Just when it appeared the Mountaineers were about to score first after marching 74 yards on their opening possession, Jackson leaped in front of West Virginia receiver Antonio Brown for an interception that set the tone for a Maryland defense that would force six turnovers, negating 430 yards of offense by West Virginia.

Jackson, out of Wilde Lake High School, was only getting started.

During the Mountaineers' next series, he broke up a third-down pass by quarterback Brad Lewis intended for Brown. During the next series, he foiled a sideline pass headed for Brown inside the Terps' 10 with blanket coverage. Jackson chipped in another big play by recovering a fumble, thus ending West Virginia's first possession of the second half.

"Tony Jackson is like a quarterback out there. He's a leader who takes care of the secondary," Maryland coach Ralph Friedgen said.

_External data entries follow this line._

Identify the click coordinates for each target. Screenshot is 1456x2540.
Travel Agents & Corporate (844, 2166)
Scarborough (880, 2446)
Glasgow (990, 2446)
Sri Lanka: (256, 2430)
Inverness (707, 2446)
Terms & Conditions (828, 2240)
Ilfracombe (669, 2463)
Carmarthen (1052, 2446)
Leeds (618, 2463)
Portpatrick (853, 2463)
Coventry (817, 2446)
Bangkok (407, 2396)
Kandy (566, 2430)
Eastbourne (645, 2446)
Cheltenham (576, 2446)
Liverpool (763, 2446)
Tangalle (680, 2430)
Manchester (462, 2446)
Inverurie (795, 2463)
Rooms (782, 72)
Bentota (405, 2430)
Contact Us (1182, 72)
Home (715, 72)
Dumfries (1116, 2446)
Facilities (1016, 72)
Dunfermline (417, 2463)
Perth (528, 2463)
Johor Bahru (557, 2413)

"We have a great scheme, and we're in the right position, and we're making the play when we have to make the play," said Jackson, who finished with 10 tackles, including six solo, and three pass deflections.

Maybe the most impressive part of Jackson's performance was his cornerback-like ability to stay with fleet receivers like Brown. Jackson continuously was exposed to one-on-one coverage when the Terps blitzed.

Room to improve

Friedgen had plenty to be angry about, despite keeping his undefeated streak alive in his rookie year as a head coach. Let's start with the Terps' poor special teams play.

Maryland continues to have problems kicking extra points, as each of its kickers, Nick Novak and Vedad Siljkovic, failed in that phase of the game. Novak's attempt was blocked after Maryland's second score. Siljkovic sliced his try to the right, keeping the Terps' lead at 19-13. After Maryland extended its lead to 25-13, Friedgen tried for a two-point conversion, which also failed.

"We got one [extra-point attempt] blocked, we shanked one. I haven't seen anything like that since high school," Friedgen said. "Even the first one by Nick [a successful kick], I thought was low. Vedad just missed it. He just choked. Let's call it what it is. He's better than that."

It got worse. After Shaun Hill combined with Guilian Gary for a 29-yard touchdown pass to put the Terps in front, 25-13, West Virginia's Shawn Terry answered with a 100-yard kickoff return to cut the lead to 25-20.

Friedgen miffed at crowd

Friedgen also was miffed by the crowd of 40,166. Besides being nearly 8,000 short of a sellout, the fans were a little too passive for Friedgen.

"We're 3-0, we're playing an interstate rival. I expect the place to be filled. I expect it to be filled next Saturday [against Virginia], I don't care if we play at 12 o'clock at night," he said.

"We've got enough people who have graduated from this university, they should be getting on the bandwagon. There's no better way to spend a Saturday afternoon than back at your alma mater seeing them be successful. We're 4-0, we've got a major ACC game this week, and I want to have a home-field advantage. I probably shouldn't say that, but that's just the way I feel."